The challenge is that on any given day, no one knows ahead of time which 25 servers will need work. Traditional network security approaches grant admins full network access to all 500 servers and rely on authentication-only access controls, such as a credential vault or a privileged access management (PAM) solution. Wide open network access is, of course, a poor security practice and has been shown to put organizations at risk for damaging breaches.

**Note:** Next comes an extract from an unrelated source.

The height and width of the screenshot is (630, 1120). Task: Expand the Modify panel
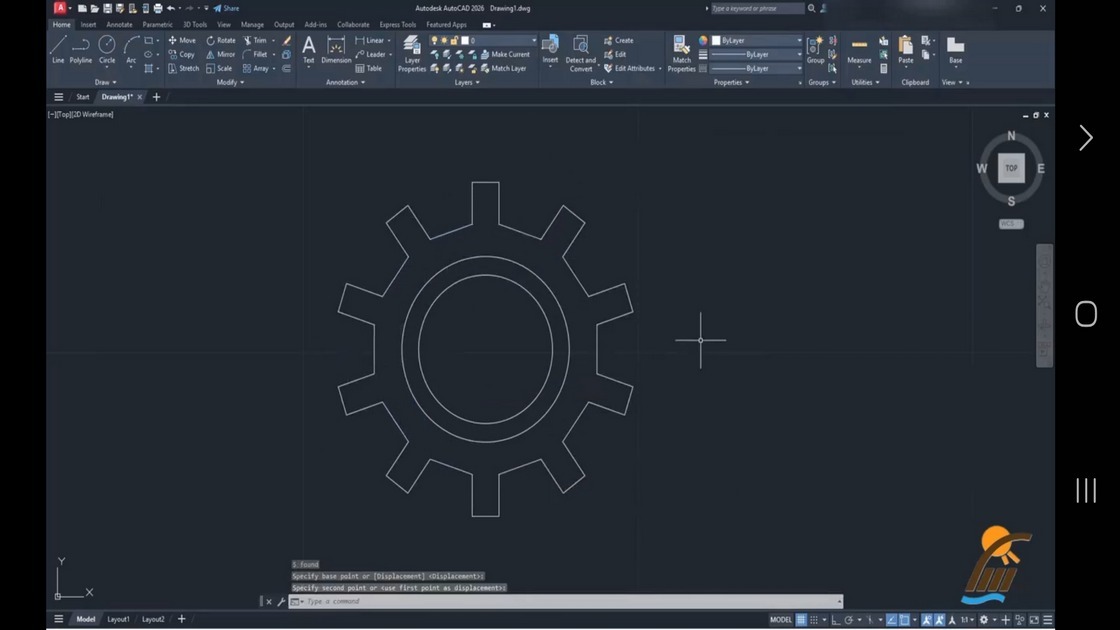230,82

To solve this problem, our hypothetical enterprise is using a dynamic Zero Trust policy. It integrates its Zero Trust access system to its Service Desk (ITSM). The Zero Trust system obtains ticket information via API, only allowing administrator access to those servers for which there is an open service desk ticket and if the admin is on a corporate-issued device. Admins can SSH or RDP to the systems that need work—with MFA enforcement for remote admins—and all other servers are inaccessible on the network. As soon as the admin’s work is done and the ticket is closed, the Zero Trust system automatically revokes network access to the server in question. This maintains a high level of security, while keeping admins fully productive. This approach also ensures that the business process is followed, while self-documenting for compliance and audit purposes.

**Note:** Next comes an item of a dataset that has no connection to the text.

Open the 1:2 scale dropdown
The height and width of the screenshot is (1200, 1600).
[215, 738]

This is a good example of how a Zero Trust system weaves together identity, device context, MFA and business processes to create something far more effective and valuable than what would be realistically possible with traditional IT and security tools.
Standing on the Shoulders of Giants
In conclusion, Zero Trust security is an approach and an architecture that weaves together proven IT and security components into something that’s significantly more effective and beneficial than what was possible previously. Of course, Zero Trust builds upon and leverages foundational and proven elements of IT and security. In this respect, Zero Trust is clearly standing on the shoulders of giants like MFA, identity and network segmentation. And Zero Trust has woven those threads together in novel, interesting and valuable ways, creating a new security tapestry much-needed by today’s enterprises.
Now, I still see some skeptics sitting out there in the audience with their arms crossed, not fully receptive to my arguments. And I understand their position ... our industry does move rapidly and it’s inevitable that in the next 12, 24 or 36 months, there will be new trends, buzzwords and another wave of opportunistic marketing hype (perhaps designed more to drive purchases than to deliver security value).
But I posit two things. First, Zero Trust is a security philosophy and set of principles fundamentally different from other technical or functional industry trends. It’s about breaking down silos and bringing together IT and security tools, while enabling IT, security and business/application owners to work together using a common vocabulary and policy model. Tools will come and go, but this philosophical shift will remain—it delivers demonstrably more effective, more resilient and more responsive security.
Second, the label we apply to this philosophy is somewhat irrelevant. If we as an industry stop referring to it as Zero Trust and instead call it something else, that’s fine. What matters is that we embrace and adopt its principles, standing on its shoulders to better secure our industries, freedoms and societies.
1. His actual prediction was that Zero Trust will be supplanted by a "sharks with lasers" approach to cyber defense.
2. AKA math. In many ways, it's reassuring to me that everything is based on math. I trust math.